**What is being asked:**
Please retype the entries that follow exactly as they are, leaving the images behind.

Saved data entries
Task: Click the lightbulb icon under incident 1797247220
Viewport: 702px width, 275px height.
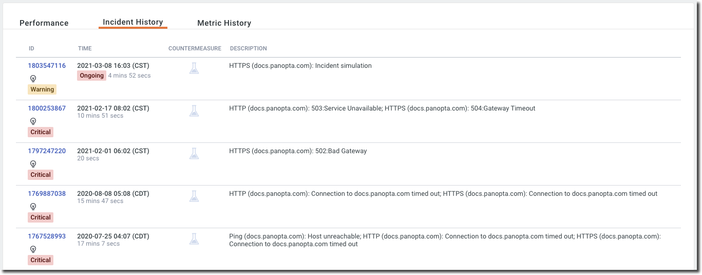Action: [x=33, y=164]
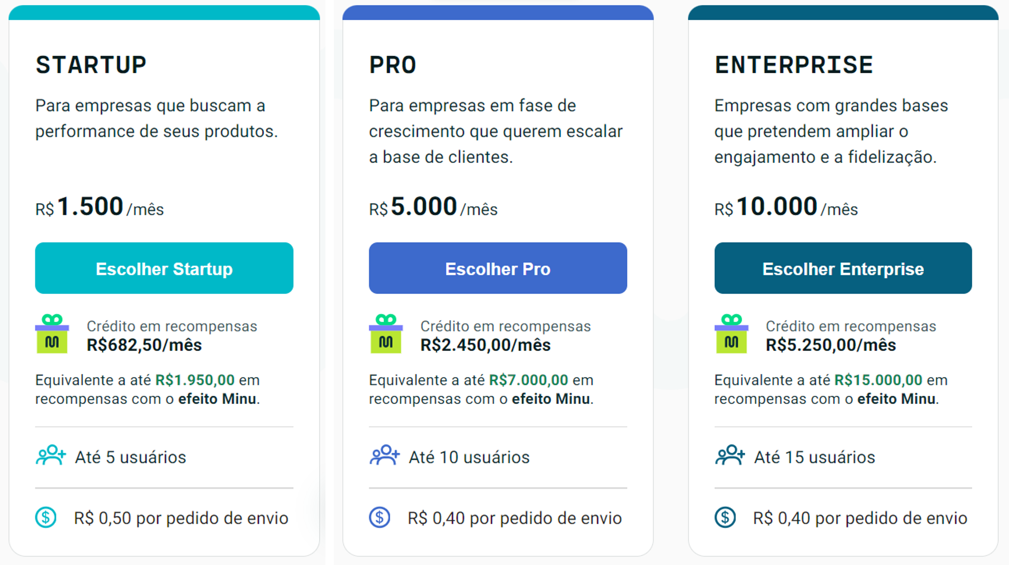Click the dollar icon in the Startup card
The image size is (1009, 565).
[x=46, y=518]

**Answer for this exercise:**
Task: Click the lightbulb icon under incident 1797247220
Viewport: 702px width, 275px height.
Action: [x=33, y=164]
Click the dollar icon in the Startup card
The image size is (1009, 565).
[x=46, y=518]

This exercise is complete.